Perhaps mindful of the Russian government’s own violent crackdowns on recent political protests, Lukyanov predicted that a “harsh use of force” will be used against any other organized attempts to challenge Biden’s election.
Snegovaya, however, believes that Trump himself, who encouraged his supporters to march on the Capitol during the certification of the Electoral College vote, will ultimately be held responsible for the turmoil.
At least one of the four people killed during the takeover attempt died from gunfire from the U.S. Capitol police, who protect Congress. The remaining three died from “medical emergencies,” according to the Washington, D.C. police.
Some 14 people from the city’s police force were injured by Trump supporters during the takeover attempt. Scores of people were detained.
Yet both President Trump and President-Elect Biden have emphasized the need for peace. On January 7, President Trump, now facing calls for his removal from power, pledged an “orderly transition” to a Biden administration.
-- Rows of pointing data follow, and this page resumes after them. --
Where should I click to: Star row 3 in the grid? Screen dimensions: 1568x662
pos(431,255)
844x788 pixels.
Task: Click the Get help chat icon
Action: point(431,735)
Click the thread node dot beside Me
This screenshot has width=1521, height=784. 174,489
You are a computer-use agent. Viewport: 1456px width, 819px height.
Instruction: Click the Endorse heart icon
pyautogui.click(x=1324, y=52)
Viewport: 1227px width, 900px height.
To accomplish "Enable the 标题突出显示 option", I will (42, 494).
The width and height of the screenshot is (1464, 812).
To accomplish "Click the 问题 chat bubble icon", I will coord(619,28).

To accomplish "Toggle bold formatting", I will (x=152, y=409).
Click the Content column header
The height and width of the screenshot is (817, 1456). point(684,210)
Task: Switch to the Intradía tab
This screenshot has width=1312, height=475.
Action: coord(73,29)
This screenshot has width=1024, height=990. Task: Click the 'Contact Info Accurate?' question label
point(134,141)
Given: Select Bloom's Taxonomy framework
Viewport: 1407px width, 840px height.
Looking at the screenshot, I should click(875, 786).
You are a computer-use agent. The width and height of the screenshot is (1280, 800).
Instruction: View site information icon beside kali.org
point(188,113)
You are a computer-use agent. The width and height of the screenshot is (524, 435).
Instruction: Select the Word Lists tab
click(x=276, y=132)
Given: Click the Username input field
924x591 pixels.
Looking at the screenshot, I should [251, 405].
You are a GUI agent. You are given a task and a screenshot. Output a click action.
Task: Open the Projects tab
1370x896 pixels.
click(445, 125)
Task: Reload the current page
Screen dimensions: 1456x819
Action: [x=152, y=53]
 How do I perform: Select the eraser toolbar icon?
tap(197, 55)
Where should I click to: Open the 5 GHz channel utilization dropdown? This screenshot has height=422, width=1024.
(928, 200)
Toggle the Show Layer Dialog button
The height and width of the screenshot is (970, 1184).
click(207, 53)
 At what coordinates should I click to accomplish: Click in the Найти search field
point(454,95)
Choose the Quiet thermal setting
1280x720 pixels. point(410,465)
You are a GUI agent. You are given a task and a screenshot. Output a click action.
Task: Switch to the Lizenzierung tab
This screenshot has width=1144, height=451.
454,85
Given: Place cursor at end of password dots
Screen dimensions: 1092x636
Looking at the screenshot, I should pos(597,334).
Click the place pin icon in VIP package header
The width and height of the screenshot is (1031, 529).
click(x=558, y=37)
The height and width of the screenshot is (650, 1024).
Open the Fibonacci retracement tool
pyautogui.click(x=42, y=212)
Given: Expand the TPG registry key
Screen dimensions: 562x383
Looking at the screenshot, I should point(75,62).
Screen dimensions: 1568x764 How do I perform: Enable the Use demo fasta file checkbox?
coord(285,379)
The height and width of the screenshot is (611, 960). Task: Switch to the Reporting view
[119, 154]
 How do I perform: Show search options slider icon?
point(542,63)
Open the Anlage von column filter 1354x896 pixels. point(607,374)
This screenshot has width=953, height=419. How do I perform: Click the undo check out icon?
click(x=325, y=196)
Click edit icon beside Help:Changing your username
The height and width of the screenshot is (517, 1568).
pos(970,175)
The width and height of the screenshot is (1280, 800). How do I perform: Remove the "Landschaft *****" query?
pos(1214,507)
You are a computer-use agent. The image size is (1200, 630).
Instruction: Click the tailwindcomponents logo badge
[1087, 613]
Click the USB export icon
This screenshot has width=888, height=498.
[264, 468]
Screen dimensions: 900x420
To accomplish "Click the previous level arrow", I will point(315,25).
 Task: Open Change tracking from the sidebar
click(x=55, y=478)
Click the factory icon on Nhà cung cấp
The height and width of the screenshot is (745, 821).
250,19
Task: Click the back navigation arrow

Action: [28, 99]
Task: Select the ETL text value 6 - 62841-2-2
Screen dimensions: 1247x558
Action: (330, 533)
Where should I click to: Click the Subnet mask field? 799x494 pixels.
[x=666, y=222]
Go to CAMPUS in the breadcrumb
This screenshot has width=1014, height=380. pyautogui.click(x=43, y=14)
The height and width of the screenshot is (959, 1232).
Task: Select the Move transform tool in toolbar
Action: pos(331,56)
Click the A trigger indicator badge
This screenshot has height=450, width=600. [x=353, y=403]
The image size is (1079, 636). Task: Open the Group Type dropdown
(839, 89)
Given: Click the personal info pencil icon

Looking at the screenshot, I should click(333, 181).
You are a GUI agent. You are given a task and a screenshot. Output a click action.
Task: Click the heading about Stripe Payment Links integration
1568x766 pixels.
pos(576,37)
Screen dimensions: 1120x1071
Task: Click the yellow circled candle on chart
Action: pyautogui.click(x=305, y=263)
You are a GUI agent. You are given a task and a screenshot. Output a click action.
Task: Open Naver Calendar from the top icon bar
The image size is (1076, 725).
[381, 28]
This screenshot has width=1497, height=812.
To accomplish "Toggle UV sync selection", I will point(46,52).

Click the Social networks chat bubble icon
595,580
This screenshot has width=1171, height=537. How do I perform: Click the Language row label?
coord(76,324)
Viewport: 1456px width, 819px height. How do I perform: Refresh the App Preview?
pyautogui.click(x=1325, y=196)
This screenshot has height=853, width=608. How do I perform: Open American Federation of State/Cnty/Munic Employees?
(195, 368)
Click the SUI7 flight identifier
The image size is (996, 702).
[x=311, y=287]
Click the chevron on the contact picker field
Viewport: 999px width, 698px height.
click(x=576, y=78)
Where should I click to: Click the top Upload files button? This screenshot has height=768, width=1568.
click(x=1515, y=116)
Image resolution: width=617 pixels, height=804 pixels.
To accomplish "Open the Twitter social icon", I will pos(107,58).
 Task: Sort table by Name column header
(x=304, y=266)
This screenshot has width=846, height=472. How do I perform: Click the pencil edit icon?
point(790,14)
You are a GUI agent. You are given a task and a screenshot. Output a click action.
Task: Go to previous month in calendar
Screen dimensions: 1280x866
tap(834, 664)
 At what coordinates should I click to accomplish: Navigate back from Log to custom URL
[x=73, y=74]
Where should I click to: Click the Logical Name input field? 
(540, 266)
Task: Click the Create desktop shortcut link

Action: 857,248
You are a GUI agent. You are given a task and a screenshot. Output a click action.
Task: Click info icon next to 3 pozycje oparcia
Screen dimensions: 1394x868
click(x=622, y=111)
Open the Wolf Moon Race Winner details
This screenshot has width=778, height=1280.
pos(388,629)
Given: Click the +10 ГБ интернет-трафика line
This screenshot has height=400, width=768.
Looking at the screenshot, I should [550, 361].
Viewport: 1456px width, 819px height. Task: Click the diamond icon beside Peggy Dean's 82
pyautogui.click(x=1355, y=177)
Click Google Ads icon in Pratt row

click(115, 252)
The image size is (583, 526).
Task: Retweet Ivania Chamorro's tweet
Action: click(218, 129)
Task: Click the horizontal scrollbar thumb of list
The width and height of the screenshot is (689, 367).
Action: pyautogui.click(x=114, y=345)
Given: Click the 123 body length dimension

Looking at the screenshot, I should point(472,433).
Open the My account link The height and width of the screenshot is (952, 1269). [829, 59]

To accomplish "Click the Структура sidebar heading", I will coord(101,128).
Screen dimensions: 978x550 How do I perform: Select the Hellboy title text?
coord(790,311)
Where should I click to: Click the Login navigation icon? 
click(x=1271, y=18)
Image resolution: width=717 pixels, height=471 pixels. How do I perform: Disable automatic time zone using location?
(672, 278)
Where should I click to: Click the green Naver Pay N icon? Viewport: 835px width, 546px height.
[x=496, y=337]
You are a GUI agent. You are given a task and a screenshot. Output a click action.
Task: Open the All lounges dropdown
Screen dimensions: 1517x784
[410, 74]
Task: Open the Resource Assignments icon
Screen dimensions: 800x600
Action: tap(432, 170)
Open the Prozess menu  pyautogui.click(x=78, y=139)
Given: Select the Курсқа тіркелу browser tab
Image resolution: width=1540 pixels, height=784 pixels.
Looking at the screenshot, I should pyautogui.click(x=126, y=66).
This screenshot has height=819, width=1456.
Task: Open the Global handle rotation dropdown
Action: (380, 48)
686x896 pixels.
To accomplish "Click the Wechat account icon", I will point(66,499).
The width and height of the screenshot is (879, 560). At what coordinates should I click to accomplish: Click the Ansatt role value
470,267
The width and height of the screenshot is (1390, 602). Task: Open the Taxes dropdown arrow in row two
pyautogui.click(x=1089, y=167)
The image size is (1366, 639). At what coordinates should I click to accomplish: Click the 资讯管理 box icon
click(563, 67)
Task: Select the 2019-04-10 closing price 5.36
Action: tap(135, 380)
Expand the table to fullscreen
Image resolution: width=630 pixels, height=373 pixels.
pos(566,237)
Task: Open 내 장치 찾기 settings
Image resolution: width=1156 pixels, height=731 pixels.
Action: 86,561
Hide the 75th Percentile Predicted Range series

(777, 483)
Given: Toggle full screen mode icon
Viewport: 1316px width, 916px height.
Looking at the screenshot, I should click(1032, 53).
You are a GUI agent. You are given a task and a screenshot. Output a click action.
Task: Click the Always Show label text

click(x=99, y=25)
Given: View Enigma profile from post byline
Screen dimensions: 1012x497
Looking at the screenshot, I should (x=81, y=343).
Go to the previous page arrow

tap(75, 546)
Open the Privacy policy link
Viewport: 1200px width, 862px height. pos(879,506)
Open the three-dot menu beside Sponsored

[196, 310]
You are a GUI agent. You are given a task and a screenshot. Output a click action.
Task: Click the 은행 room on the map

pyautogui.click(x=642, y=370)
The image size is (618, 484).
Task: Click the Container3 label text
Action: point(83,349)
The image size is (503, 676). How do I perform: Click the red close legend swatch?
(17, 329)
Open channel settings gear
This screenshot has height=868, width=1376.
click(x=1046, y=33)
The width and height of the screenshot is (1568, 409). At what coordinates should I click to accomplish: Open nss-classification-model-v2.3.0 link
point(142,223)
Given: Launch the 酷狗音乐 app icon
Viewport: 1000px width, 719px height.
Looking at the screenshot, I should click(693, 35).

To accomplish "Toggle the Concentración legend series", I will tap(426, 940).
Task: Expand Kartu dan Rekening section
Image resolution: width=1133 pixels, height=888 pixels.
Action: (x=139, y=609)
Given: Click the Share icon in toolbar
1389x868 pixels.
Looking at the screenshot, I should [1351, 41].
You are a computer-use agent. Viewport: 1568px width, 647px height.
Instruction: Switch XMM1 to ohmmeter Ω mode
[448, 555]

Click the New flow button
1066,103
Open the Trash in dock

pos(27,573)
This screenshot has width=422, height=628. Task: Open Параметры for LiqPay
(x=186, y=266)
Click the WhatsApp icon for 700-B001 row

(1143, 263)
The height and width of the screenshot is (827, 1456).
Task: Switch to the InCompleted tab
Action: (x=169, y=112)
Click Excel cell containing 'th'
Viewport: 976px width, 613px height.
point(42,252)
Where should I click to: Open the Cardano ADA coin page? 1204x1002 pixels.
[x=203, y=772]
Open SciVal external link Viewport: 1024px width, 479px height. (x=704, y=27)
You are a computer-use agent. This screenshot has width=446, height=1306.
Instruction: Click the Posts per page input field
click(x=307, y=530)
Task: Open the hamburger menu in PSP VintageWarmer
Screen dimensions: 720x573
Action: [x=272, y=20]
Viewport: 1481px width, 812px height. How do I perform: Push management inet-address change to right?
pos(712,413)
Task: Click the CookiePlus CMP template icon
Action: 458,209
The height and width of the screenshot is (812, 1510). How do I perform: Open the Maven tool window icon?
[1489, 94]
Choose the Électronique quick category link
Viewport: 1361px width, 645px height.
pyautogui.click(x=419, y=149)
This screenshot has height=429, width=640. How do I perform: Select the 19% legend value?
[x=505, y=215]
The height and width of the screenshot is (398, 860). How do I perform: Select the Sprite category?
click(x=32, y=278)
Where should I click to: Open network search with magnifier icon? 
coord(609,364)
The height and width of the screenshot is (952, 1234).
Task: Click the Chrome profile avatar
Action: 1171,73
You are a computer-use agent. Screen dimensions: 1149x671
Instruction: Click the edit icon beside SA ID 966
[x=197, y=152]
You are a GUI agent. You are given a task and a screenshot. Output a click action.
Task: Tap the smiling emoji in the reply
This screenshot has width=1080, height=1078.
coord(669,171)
Washington, D.C. will be under a state of emergency until January 21, the day after the inauguration of President-Elect Biden and Vice President-Elect Kamala Harris. Hundreds of National Guard troops, from the District of Columbia and the neighboring states of Maryland and Virginia, already have been mobilized in the U.S. capital.
*Current Time is funded by Radio Free Europe/Radio Liberty, which is financed through annual congressional allocations to the U.S. Agency for Global Media.